Extract the complete listing and repeat it word for word.

DATA UNDER STUDY START

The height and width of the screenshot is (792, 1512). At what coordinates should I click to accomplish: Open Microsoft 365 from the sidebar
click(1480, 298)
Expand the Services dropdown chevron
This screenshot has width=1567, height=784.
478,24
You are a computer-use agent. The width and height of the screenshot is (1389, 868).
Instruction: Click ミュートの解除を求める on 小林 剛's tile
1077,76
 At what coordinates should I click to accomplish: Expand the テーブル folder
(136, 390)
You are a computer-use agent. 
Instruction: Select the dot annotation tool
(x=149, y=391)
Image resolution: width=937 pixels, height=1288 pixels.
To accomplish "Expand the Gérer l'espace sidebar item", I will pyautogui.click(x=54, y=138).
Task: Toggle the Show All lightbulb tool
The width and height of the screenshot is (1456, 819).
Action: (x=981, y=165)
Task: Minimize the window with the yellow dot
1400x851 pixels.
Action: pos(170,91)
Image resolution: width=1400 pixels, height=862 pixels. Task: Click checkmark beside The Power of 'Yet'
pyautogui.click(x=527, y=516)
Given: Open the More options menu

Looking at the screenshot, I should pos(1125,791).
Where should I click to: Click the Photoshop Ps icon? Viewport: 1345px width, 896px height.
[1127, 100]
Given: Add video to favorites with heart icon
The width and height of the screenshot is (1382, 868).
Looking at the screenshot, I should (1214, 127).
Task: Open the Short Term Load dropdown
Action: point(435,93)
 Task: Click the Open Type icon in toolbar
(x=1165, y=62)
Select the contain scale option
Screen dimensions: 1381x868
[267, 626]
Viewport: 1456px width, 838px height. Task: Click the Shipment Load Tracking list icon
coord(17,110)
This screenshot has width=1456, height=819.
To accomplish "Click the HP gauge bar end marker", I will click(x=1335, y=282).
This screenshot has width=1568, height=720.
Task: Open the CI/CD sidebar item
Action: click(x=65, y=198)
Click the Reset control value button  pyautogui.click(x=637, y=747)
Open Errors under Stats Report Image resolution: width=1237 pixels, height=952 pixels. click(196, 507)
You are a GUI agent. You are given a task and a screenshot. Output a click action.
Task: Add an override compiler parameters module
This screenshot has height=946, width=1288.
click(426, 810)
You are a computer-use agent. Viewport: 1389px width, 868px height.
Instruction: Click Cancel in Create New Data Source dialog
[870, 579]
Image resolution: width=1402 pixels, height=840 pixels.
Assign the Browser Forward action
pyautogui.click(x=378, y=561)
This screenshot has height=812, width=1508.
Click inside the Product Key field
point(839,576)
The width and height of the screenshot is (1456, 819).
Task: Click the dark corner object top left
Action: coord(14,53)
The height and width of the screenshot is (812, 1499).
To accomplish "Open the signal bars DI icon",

DATA UNDER STUDY END

> [EXPECTED OUTPUT]:
The height and width of the screenshot is (792, 1512). At what coordinates should I click to accomplish: Open Microsoft 365 from the sidebar
click(1480, 298)
Expand the Services dropdown chevron
This screenshot has width=1567, height=784.
478,24
You are a computer-use agent. The width and height of the screenshot is (1389, 868).
Instruction: Click ミュートの解除を求める on 小林 剛's tile
1077,76
 At what coordinates should I click to accomplish: Expand the テーブル folder
(136, 390)
You are a computer-use agent. 
Instruction: Select the dot annotation tool
(x=149, y=391)
Image resolution: width=937 pixels, height=1288 pixels.
To accomplish "Expand the Gérer l'espace sidebar item", I will pyautogui.click(x=54, y=138).
Task: Toggle the Show All lightbulb tool
The width and height of the screenshot is (1456, 819).
Action: (x=981, y=165)
Task: Minimize the window with the yellow dot
1400x851 pixels.
Action: pos(170,91)
Image resolution: width=1400 pixels, height=862 pixels. Task: Click checkmark beside The Power of 'Yet'
pyautogui.click(x=527, y=516)
Given: Open the More options menu

Looking at the screenshot, I should pos(1125,791).
Where should I click to: Click the Photoshop Ps icon? Viewport: 1345px width, 896px height.
[1127, 100]
Given: Add video to favorites with heart icon
The width and height of the screenshot is (1382, 868).
Looking at the screenshot, I should (1214, 127).
Task: Open the Short Term Load dropdown
Action: point(435,93)
 Task: Click the Open Type icon in toolbar
(x=1165, y=62)
Select the contain scale option
Screen dimensions: 1381x868
[267, 626]
Viewport: 1456px width, 838px height. Task: Click the Shipment Load Tracking list icon
coord(17,110)
This screenshot has width=1456, height=819.
To accomplish "Click the HP gauge bar end marker", I will click(x=1335, y=282).
This screenshot has width=1568, height=720.
Task: Open the CI/CD sidebar item
Action: click(x=65, y=198)
Click the Reset control value button  pyautogui.click(x=637, y=747)
Open Errors under Stats Report Image resolution: width=1237 pixels, height=952 pixels. click(196, 507)
You are a GUI agent. You are given a task and a screenshot. Output a click action.
Task: Add an override compiler parameters module
This screenshot has height=946, width=1288.
click(426, 810)
You are a computer-use agent. Viewport: 1389px width, 868px height.
Instruction: Click Cancel in Create New Data Source dialog
[870, 579]
Image resolution: width=1402 pixels, height=840 pixels.
Assign the Browser Forward action
pyautogui.click(x=378, y=561)
This screenshot has height=812, width=1508.
Click inside the Product Key field
point(839,576)
The width and height of the screenshot is (1456, 819).
Task: Click the dark corner object top left
Action: coord(14,53)
The height and width of the screenshot is (812, 1499).
To accomplish "Open the signal bars DI icon",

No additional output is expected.